Otra posible dificultad es que existan dolores en el pudendo, en cuyo caso, introducir la copa, según la fisioterapeuta, puede resultar molesto, aunque recuerda que «esto también ocurre con los tampones», incluso de forma más aguda «porque resecan».

Vanessa Pazos aporta que no solo hay que saber si es posible usar la copa menstrual, sino también qué tipo de copa menstrual es más adecuada: «Dependiendo de los materiales o los tamaños, el uso será más o menos fácil para cada mujer».

En este punto, especifica que no siempre las mujeres que hayan pasado por un parto han de tener un tamaño más grande, y viceversa. Por ejemplo, insiste en que «hay mujeres con flujo insuficiente para las tallas más grandes» o que mujeres que no hayan pasado por un parto «encuentran más cómodas las copas más grandes, sobre todo durante los primeros días».

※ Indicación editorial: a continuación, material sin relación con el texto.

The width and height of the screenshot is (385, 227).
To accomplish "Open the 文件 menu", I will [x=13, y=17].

Cuando no es la única inquilina

No todas las mujeres se sienten cómodas introduciendo objetos en su vagina, ya sea un tampón o una copa vaginal, aunque este tipo de hábitos, en realidad, suponga un mejor conocimiento de la propia anatomía.

Hay que tener en cuenta que introducir elementos en el interior del cuerpo obliga a extremar las medidas de higiene para evitar infecciones. Esto es aplicable a las propias manos, uñas incluidas, pero también a la copa menstrual. Deben extremarse las precauciones: es necesario hervirla tras su uso para evitar el crecimiento de bacterias.

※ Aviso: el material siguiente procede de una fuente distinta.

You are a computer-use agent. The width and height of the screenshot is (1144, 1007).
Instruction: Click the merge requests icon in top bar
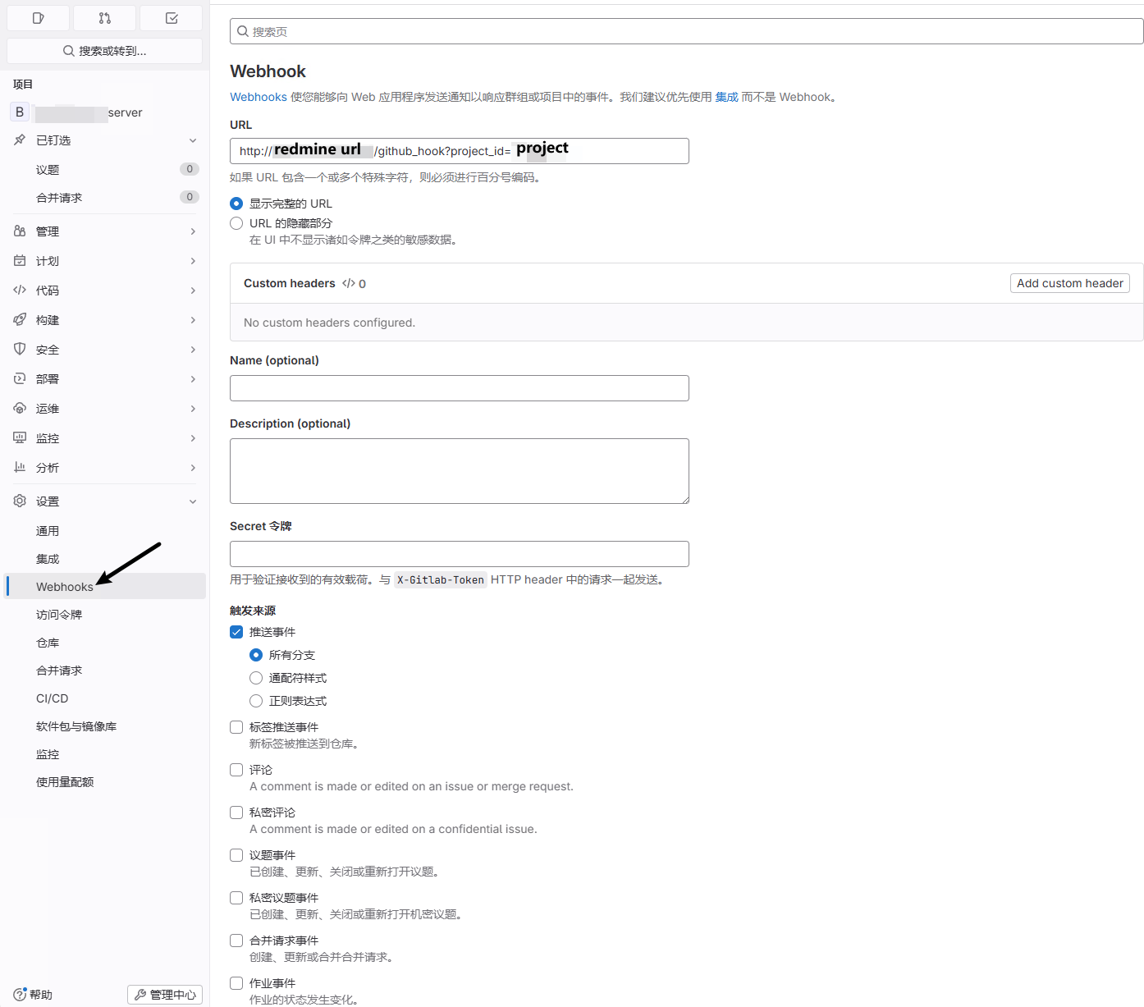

Estas medidas deben tenerse en cuenta con todo lo que se introduzca en la vagina, tanto si se trata de aplicadores de tampones reutilizables como del propio anillo vaginal, que si se sale de la vagina o se saca en caso de resultar molesto en las relaciones sexuales, debe lavarse con agua tibia antes de volver a introducirlo.

Otra cuestión preocupante: ¿es compatible el anillo con la copa menstrual? Desde Los placeres de Lola aclaran que se pueden usar ambos productos «ya que la copa va colocada en el primer tercio de la vagina, mientras que el anillo se encaja al fondo, más cerca del útero».

Sin embargo, «normalmente la copa se usa cuando quitamos el anillo anticonceptivo, ya que es en ese momento cuando menstruamos». Pero si coinciden, es tan sencillo como «tener cuidado de comprobar que, al sacar la copa, el anillo sigue bien colocado».